(WHAT TO WORK ON):
Copy every line that holds the string "agent" from the data below.

(SUPPLIED ENTRIES):
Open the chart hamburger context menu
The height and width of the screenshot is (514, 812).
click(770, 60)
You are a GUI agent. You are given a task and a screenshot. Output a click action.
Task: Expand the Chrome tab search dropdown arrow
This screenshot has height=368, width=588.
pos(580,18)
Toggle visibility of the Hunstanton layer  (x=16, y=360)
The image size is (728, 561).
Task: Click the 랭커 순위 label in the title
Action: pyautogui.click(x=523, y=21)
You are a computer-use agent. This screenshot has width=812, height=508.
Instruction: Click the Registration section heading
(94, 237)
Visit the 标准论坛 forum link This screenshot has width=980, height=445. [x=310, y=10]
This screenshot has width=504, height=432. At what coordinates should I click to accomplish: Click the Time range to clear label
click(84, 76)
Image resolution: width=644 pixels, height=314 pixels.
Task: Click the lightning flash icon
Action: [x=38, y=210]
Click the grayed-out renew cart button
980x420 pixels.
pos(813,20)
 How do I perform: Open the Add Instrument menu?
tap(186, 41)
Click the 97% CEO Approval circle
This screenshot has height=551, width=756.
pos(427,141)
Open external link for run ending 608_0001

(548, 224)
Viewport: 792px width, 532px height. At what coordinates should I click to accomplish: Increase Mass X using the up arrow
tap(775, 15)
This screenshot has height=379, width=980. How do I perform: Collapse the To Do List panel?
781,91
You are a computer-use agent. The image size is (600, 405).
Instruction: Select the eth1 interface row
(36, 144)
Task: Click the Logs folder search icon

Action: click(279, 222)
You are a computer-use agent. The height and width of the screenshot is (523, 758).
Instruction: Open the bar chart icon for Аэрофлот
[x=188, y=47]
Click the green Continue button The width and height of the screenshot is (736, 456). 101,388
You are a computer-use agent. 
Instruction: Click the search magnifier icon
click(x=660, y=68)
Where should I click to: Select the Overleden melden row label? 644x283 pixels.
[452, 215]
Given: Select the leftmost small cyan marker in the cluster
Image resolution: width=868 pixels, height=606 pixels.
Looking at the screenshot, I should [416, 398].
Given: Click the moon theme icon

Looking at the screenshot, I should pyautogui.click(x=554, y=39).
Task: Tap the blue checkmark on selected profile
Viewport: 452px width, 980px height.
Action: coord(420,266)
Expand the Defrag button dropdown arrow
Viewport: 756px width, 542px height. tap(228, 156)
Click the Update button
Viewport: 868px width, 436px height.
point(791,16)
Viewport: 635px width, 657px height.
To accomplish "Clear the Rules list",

(ANSWER TO THE EXERCISE):
You are a GUI agent. You are given a task and a screenshot. Output a click action.
You are a computer-use agent. This screenshot has width=812, height=508.
You are a computer-use agent. The image size is (600, 405).
You are a computer-use agent. The height and width of the screenshot is (523, 758).
You are a computer-use agent. 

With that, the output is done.